1. Field of the Invention
The present invention relates to a session initiation protocol (SIP)-based session service, and more particularly, to a method of securing a respondent's privacy in an automatic answer mode of a push-to (PT) service and to any PT client terminal and/or server for implementing the method.
2. Discussion of the Related Art
A SIP is a signaling protocol prescribing procedures for allowing terminals to identify opposite terminals to communicate with and to find out locations thereof and for allowing the terminals to create, delete, and change multimedia service sessions. A SIP-based service has a request/response structure for controlling the establishment, correction, and release of the multimedia service session. The SIP-based service employs SIP URLs (Uniform Resource Locator) similar to e-mail addresses to identify users and thus provides services without dependence on IP (Internet Protocol) addresses.
An example of the SIP-based session service is a Push-To (PT) service. The PT service has been developed for providing fast communications between providers and users through mobile communication networks and generally includes such communication services wherein, among clients having set a session through a server, one client having a right of talk or a right of transmission assigned thereto transmits media data including voices or images and the other clients participating in the session receive the media data. The PT service includes a PoC (Push-to-talk Over Cellular) service of providing a call service to transmit voice data, a PTV (Push-To Video) service of transmitting image or video data, and a PTD (Push-To Data) service for transmitting various data. Voices, images, and data can be transmitted to one receiver (1-to-1) or a receiver group (1-to-many) such as in a group chat session.
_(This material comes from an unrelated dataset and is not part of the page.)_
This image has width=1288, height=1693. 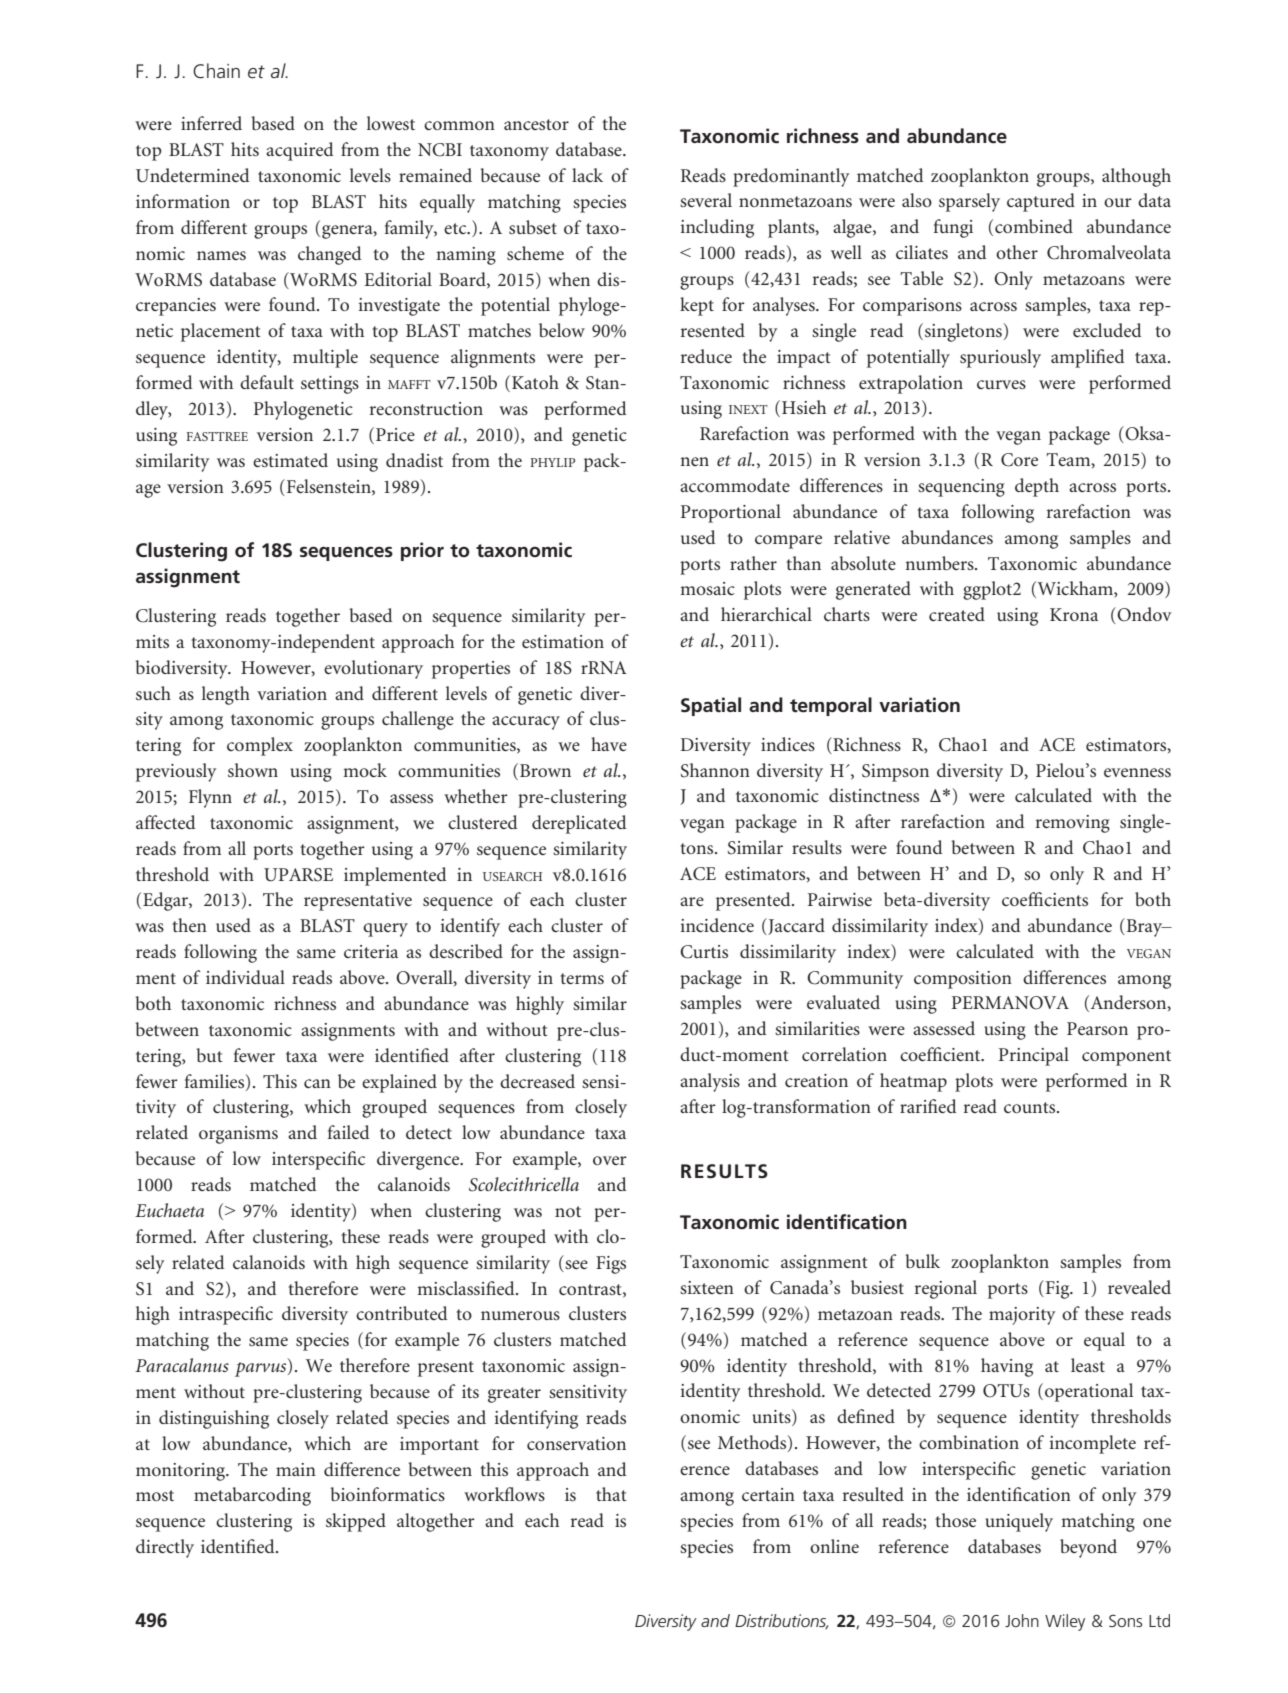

In the PT service supporting a 1-to-1 communication and a group communication, individual privacies should be secured at the time of communication. More specifically, when the PT service is used, each user can select depending on his own intention whether his identity such as his nickname and/or his IP address should be open (not private) or anonymous (private). The individual intention on the publication of the user's identity (i.e., the identify of the user who has been invited to participate in a PT session) may be included as privacy information in a response message responding to a session invitation, which is then transmitted to the opposite party.
For example, the privacy information can be included in a header portion of a message 200 OK, which is a response message to a session invitation message, as a privacy header, and can be transmitted to an inviting PT server. The inviting PT server publishes or hides the identity of a respondent (invited PT user) to or from the inviting PT user on the basis of the privacy information included in the received response message. When the privacy information is not included in the received response message, the inviting PT server considers that the respondent (invited PT user) agrees to the publication of his identity to the inviting PT user or other PT users in the PT session.
However, in such a privacy securing method of the PT service according to the related art, the privacy of the respondent (invited PT user) might not be secured properly when the procedure is performed in an automatic answer mode. In the automatic answer mode, an automatic response message (e.g., a 183 SESSION PROGRESS message) not including the privacy information can be often transmitted “directly” to the inviting PT server through the invited PT server. Here, the term “directly” means that the automatic response message from the invited PT user is transmitted to the inviting PT server, regardless of the fact whether a response message (e.g., a message 200 OK) is received from the invited PT user having received a session invitation message. As a result, the inviting PT server does not receive or have the privacy information of the invited PT user in the automatic answer mode, and the identity of the invited PT user is made known to the inviting PT user (and maybe to other PT users) against the invited PT user's intention of keeping his identity private, which is a problem.